Nonetheless, there’s no question that the environmental impact of aviation represents a source of increasing concern among scientists and policymakers as the demand for air travel continues to grow. Aviation is one of the fastest growing sectors, with a projected twofold increase by 2020.
Contrails are ice clouds that form by condensation of water vapor exhaust from aircraft engines and develop further in the aircraft wake as they are entrained by the airplane trailing vortices (see Fig. 1). When contrails spread to form cirrus clouds (see Fig. 2), they can persist for hours and extend over areas of several square kilometers. These “contrail cirrus,” which artificially increase Earth’s cloudiness and become almost indistinguishable from natural cirrus, are among the most uncertain contributors to the Earth’s radiative forcing. (Radiative forcing is defined as the change of the net radiating flux resulting from changes in the atmospheric composition. A measure of the perturbation of Earth-atmosphere energy budgets, it is widely used as a climate metric.)
Researchers at CERFACS and Laboratoire d’Aérologie recently received an INCITE award of 20 million hours at the Argonne Leadership Computing Facility (ALCF) to study the contrail-to-cirrus transition. "This project aims at understanding the physics of the formation of contrail cirrus, which occurs when the effects of the atmospheric perturbations become predominant, compared to the dynamics of the aircraft wake where ice particles are initially trapped," notes INCITE PI Roberto Paoli, CERFACS. "The unique aspect of the research is that the key mechanisms that control this process will be analyzed separately using high-resolution large-eddy simulations over large computational domains to accommodate the spreading of the contrail and its transition into cirrus."

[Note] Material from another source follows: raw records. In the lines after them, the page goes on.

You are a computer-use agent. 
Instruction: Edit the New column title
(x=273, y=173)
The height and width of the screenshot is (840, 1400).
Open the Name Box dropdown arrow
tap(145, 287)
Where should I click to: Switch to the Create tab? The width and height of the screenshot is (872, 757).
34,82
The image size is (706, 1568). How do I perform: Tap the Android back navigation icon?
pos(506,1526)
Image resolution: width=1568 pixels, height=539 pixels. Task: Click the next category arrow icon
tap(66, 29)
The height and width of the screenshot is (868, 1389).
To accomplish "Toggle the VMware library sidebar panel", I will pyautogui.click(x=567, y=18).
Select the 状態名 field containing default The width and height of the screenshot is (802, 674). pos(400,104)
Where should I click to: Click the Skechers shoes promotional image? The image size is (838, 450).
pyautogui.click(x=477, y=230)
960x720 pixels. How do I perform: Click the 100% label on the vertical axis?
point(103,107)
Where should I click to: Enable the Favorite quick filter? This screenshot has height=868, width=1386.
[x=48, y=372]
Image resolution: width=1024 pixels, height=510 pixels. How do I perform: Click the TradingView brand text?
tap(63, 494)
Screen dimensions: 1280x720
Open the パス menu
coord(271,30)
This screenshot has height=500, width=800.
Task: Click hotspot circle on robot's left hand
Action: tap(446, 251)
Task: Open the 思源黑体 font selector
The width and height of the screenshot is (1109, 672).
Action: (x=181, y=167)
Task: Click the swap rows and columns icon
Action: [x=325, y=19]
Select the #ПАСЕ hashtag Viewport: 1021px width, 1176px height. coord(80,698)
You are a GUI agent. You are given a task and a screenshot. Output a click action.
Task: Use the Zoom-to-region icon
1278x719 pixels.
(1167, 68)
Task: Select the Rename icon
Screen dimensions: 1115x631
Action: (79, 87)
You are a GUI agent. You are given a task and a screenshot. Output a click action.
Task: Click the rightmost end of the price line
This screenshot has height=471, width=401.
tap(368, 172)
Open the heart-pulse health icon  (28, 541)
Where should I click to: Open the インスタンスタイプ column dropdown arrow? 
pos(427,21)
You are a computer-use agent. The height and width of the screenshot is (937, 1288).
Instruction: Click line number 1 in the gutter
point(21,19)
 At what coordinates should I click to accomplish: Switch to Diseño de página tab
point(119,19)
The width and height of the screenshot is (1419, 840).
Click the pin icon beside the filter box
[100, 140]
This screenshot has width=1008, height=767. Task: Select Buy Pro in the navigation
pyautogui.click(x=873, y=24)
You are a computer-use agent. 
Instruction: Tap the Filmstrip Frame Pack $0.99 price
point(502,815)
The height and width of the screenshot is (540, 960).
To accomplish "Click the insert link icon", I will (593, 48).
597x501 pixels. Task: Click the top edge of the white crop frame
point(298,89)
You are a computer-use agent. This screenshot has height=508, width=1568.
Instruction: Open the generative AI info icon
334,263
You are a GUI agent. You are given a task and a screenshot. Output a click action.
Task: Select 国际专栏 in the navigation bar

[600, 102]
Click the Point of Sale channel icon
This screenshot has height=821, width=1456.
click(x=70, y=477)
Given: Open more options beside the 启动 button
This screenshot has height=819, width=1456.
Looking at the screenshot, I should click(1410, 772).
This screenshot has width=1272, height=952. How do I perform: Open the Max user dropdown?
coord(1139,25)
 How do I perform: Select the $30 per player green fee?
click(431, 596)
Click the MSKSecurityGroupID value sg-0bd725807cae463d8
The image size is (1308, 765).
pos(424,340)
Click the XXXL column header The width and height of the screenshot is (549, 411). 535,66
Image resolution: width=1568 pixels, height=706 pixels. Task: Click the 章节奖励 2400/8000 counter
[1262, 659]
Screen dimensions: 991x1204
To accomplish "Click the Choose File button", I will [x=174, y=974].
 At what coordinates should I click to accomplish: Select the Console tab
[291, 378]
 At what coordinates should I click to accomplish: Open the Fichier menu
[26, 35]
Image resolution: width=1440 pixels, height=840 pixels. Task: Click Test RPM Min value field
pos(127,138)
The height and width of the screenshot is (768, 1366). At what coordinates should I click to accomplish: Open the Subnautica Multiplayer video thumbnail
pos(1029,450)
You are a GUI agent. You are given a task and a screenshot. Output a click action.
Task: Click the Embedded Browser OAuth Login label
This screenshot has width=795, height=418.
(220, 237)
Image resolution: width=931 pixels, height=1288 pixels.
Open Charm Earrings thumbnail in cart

The research team is examining the transition using the numerical code, Méso-NH, the mesoscale atmospheric model of the French research community to 1) characterize the 3-D structure of the cloud, as well as the spatial and size distribution of ice particles contained in the cloud; and 2) identify the relative importance of the mechanisms that control this process as a function of the age of the contrail. To that end, they are carrying out a parametric study through a set of dedicated simulations, where the effect of atmospheric turbulence, microphysics, and radiative transfer are being analyzed separately. First, various turbulent fields corresponding to different levels of turbulence will be generated using a stochastic forcing technique that reproduces the atmospheric conditions normally encountered in the upper troposphere. Then, the contrail resulting from the wake of a typical aircraft will be inserted on the top of each of these fields to analyze the transition into contrail cirrus —activating ice microphysics. Finally, radiative transfer will be activated to find out if and on which spatial and temporal scales the induced vertical motion prevails over the essentially horizontal motion of atmospheric turbulent diffusion in driving contrail-to-cirrus transition.
By understanding and characterizing the physical mechanisms that control the formation of contrail cirrus, this INCITE research will lead to more complete and effective representation of aviation impact into next-generation climate models.